Annotating Everything

A Report on Marc A. Smith's Talk at ETech 2004

by Daniel H. Steinberg

Editor's note: Daniel Steinberg reports from O'Reilly's Emerging Technology Conference with an in-depth look at featured speaker Marc A. Smith's session on Catalyzing Collective Action on the Net. Marc demonstrated several tools that show promise as ways to enhance online communities. If you couldn't get to San Diego for ETech 2004 this week, you can find complete news coverage as well as the conference wiki, weblogs, photos, and much more on O'Reilly Network's Conference Coverage page.

Marc A. Smith describes himself as a sociologist from a small software company in Redmond, Wash., who is out on a work-release program. The Microsoft researcher is a sociologist who thinks about what people need to interact successfully. His recent research has involved investigating online gathering places and applying social tools to get a sense of place. He's also been looking at connecting people with information about the products they may be thinking about buying.

Reference Material

During his talk at ETech 2004, Smith provided a quick survey of some of the tools he uses to understand online gathering places. Robert Axelrod's book, Evolution of Cooperation, explains that we're all engaged in a game of risky transactions with each other that we relive over and over again.

In "Governing the Commons: The Evolution of Institutions for Collective Action", Elinor Ostrom's 1990 paper, she says that we do not have to live according to a prisoner's dilemma. Smith expressed Ostrom's position that we're only prisoners if we treat each other that way. Further, he says our culture doesn't celebrate collective projects. Smith highlighted Ostrom's assertion that "groups that are able to organize and govern themselves are marked by the following design principles:

  • Group boundaries are clearly defined.
  • Rules governing the use of collective goods are well matched to local needs and conditions.
  • Most individuals affected by these rules and policies can participate in modifying the rules and policies.
  • The rights of community members to devise their own practices is respected by external authorities.
  • A system for monitoring a member's behavior exists; this monitoring is undertaken by the community members themselves.
  • A graduated system of remediation is used.
  • Community members have access to low-cost, conflict resolution mechanisms."

You can find this material online in Managing the Electronic Commons, by Rob Reilly and Barry Kort.

In addition to these works by sociologists, Smith "worships at the church of Tufte." He added, "In fact, I'm a sinner in that church." His resource recommendations included Edward Tufte's The Visual Display of Quantitative Information. Much of Smith's work involves mining metrics for important indicators of life in Usenet newsgroups and finding interesting and useful ways to display the information.

Online Associations

When we think of groups that we interact with in person we are referring to collections of between four and eight people. This is often not what we're finding online and Smith agreed with Brian Butler that these online things aren't necessarily groups. They are too big to be groups. In searching for a label, Smith suggested that maybe they are more like voluntary associations. He referred to these as the AXAs: American Associations of Somethings.
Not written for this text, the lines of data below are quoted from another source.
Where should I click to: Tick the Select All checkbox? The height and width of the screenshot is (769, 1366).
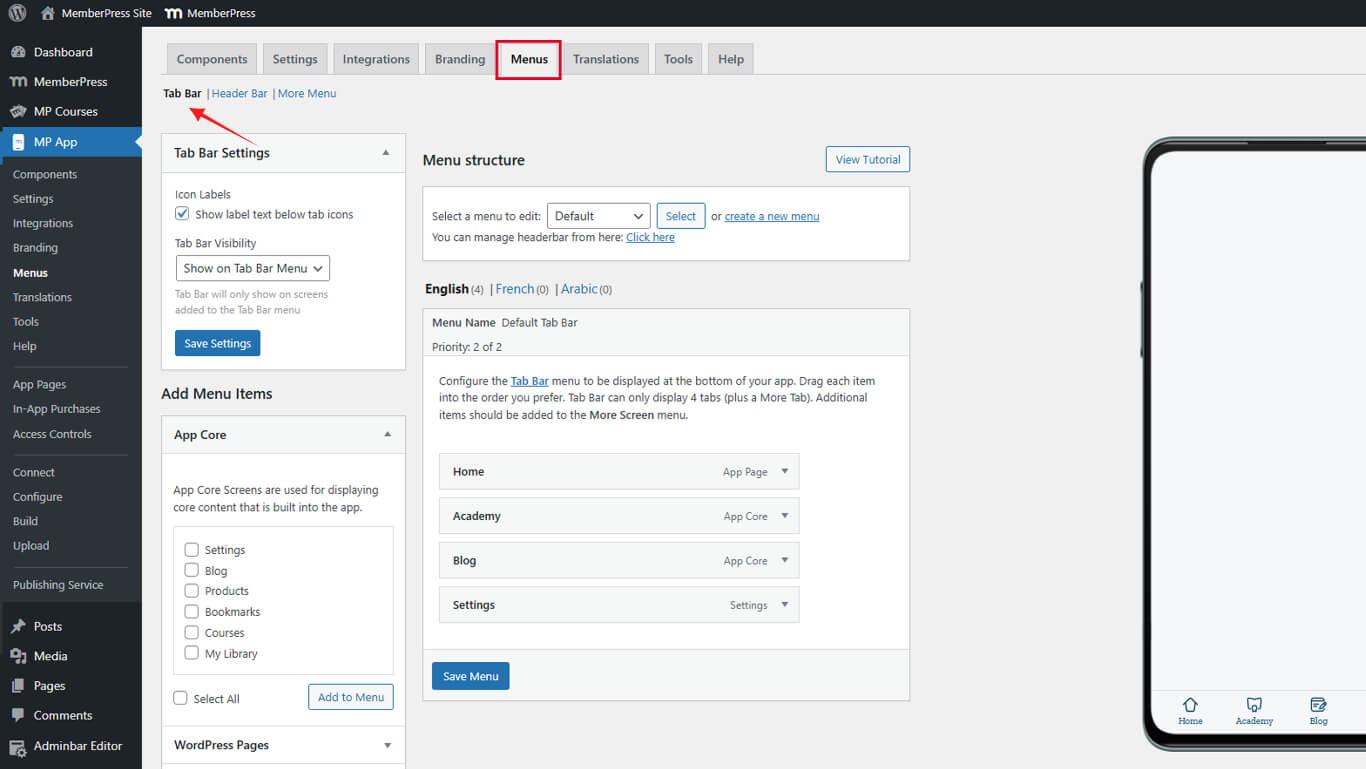181,698
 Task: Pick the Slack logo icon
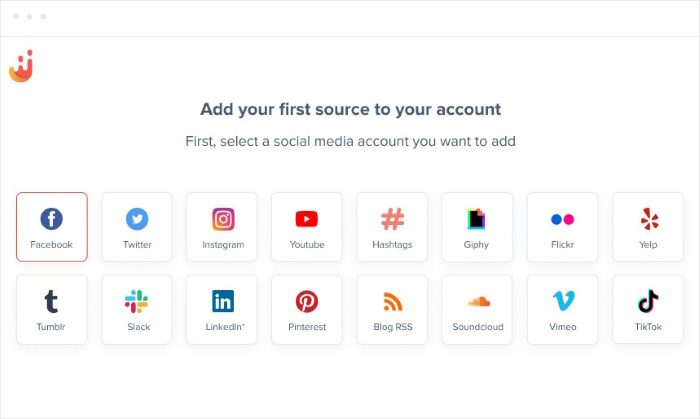tap(137, 301)
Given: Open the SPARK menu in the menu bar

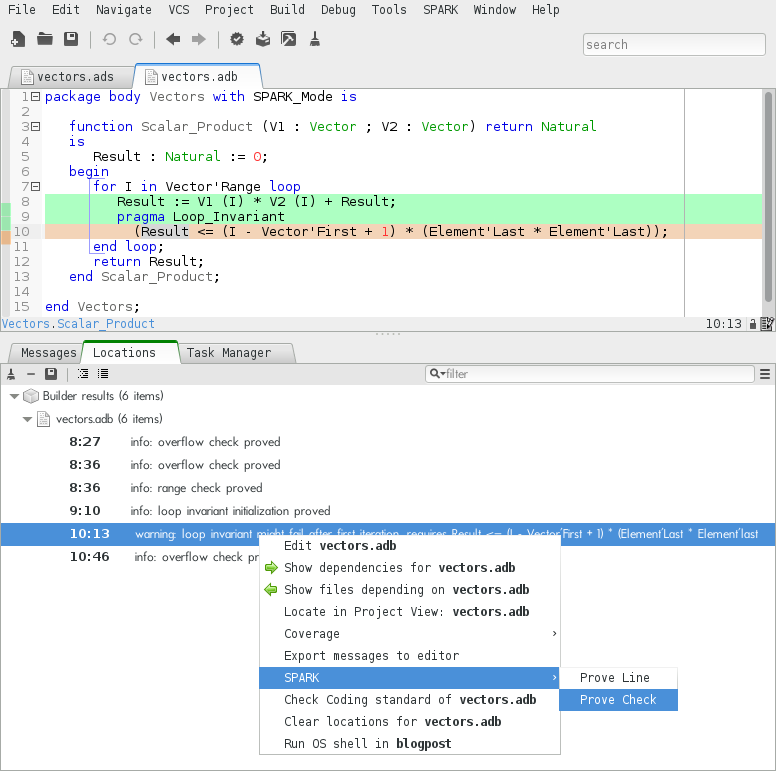Looking at the screenshot, I should [440, 10].
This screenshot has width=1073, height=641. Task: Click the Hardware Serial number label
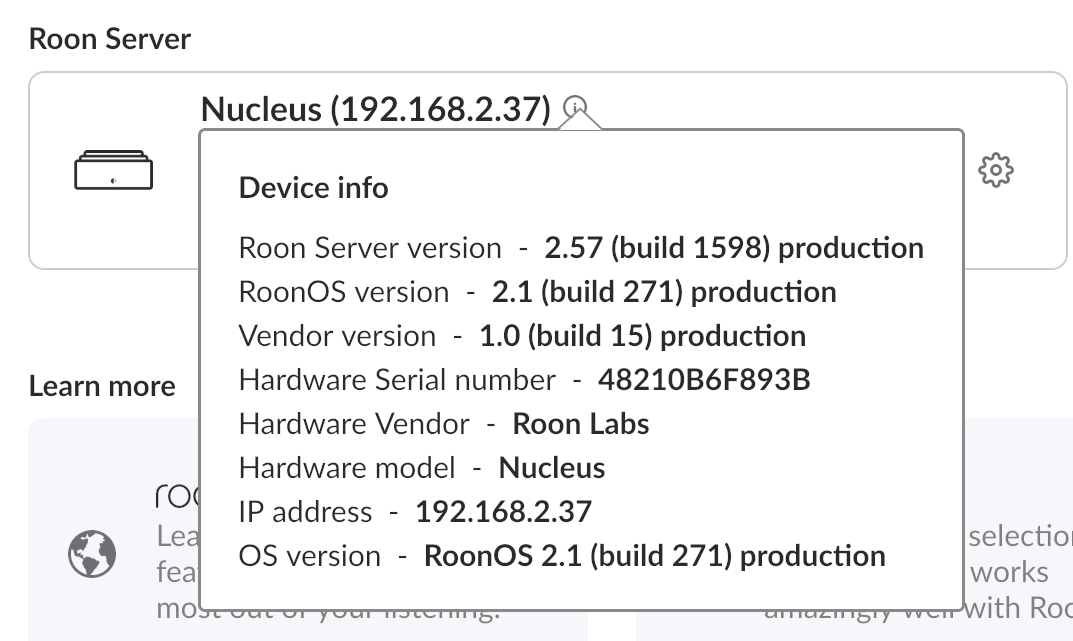click(397, 380)
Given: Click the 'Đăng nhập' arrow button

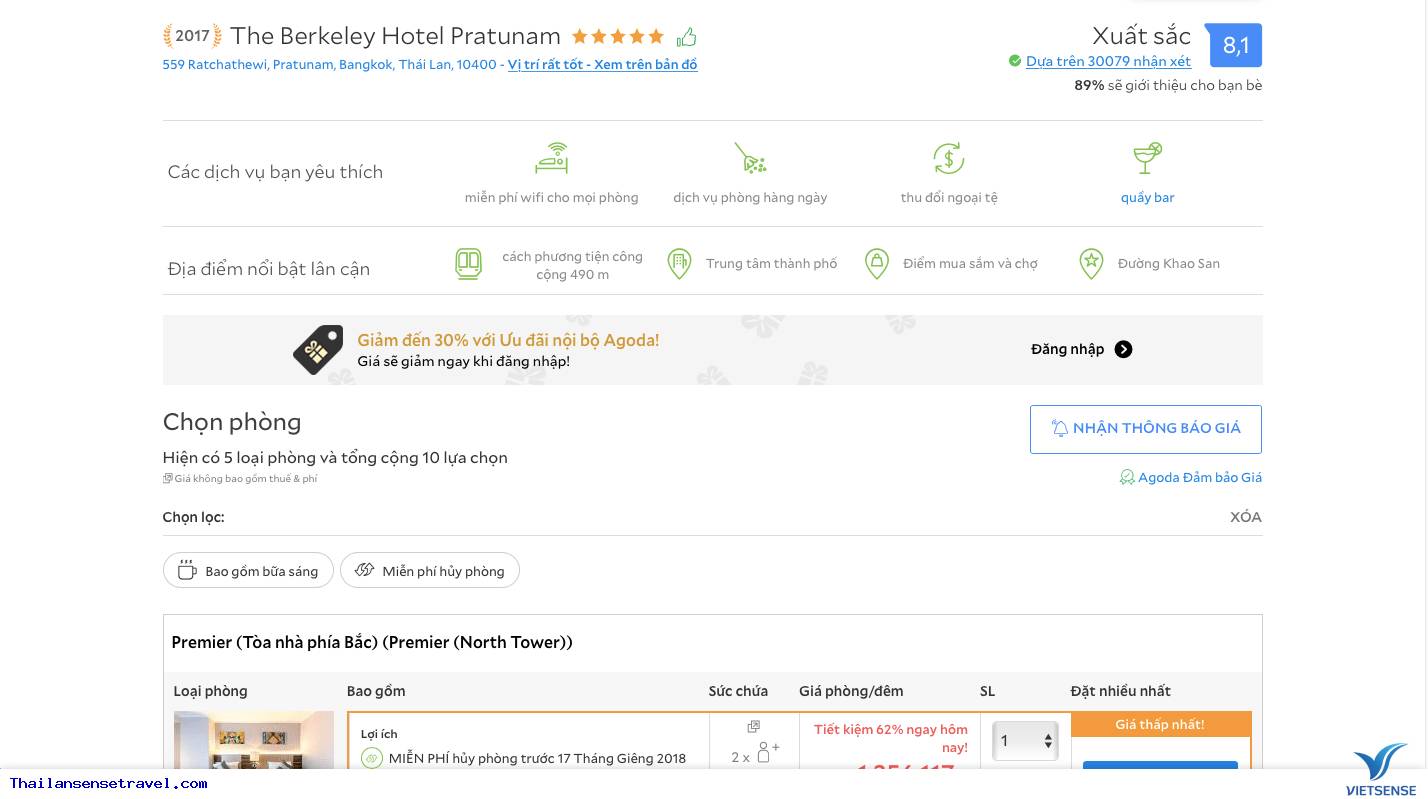Looking at the screenshot, I should (1123, 349).
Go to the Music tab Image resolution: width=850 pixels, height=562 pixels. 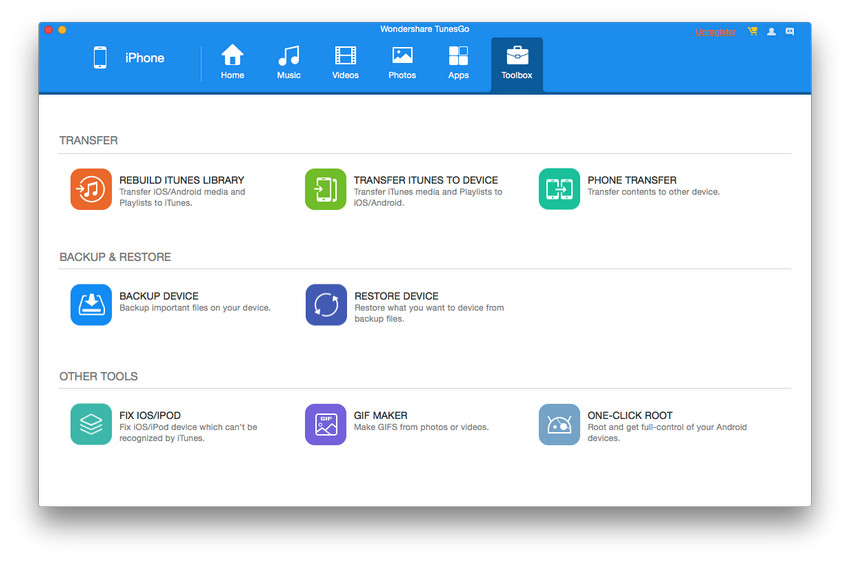pos(289,62)
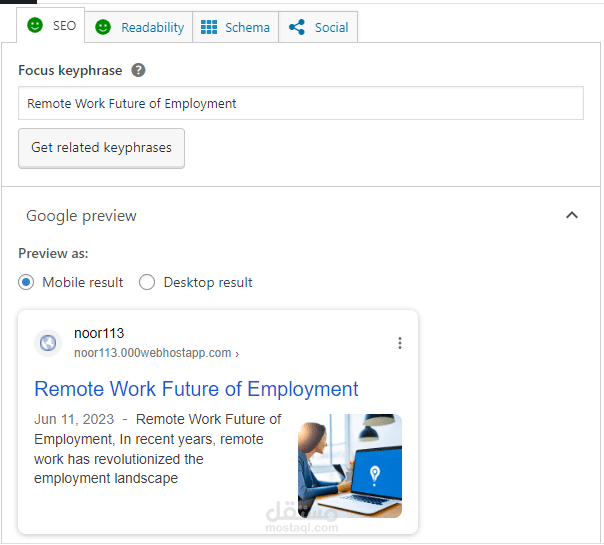Click the green smiley SEO score icon
The height and width of the screenshot is (545, 604).
pos(35,25)
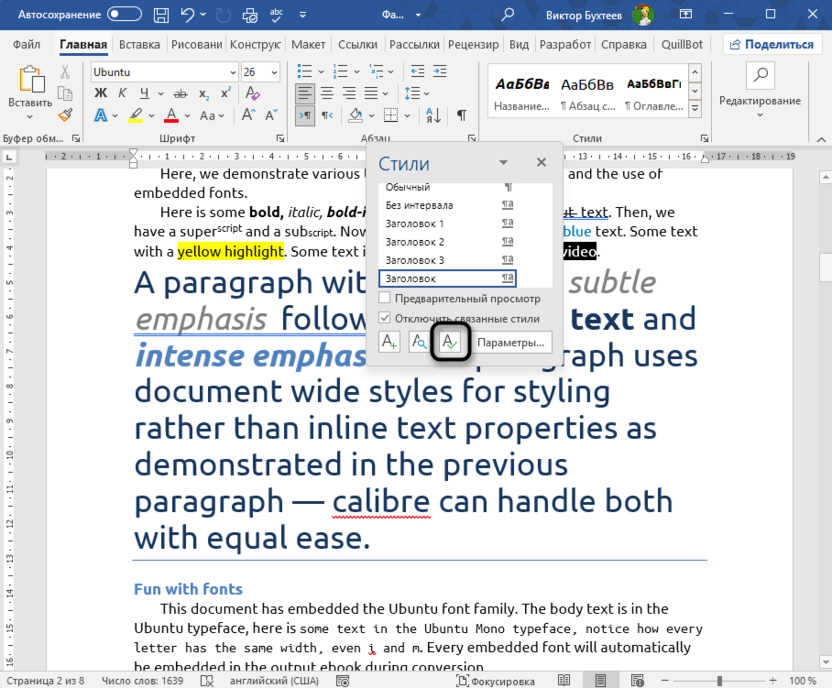Open the Стили panel options arrow
Image resolution: width=832 pixels, height=688 pixels.
coord(504,163)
When you think of these online and offline associations, there are many ways in which people clump together. In either case, Smith notes, almost nobody does anything in them. He said between 80 percent and 90 percent of the members do nothing more than join the group. In most cases, any collective effort is going to have a minimal contributing set. On the Net, perhaps the size of this group gets smaller, but contribution remains at about 2 percent.

Social software helps to build addresses. These so-called "Virtual Schelling Points" are obvious places on a landscape where there are places to gather. Turning Murphy's Law on its head results in Yphrum's Law, which celebrates the fact that "Systems that shouldn't work sometimes do, or at least work fairly well."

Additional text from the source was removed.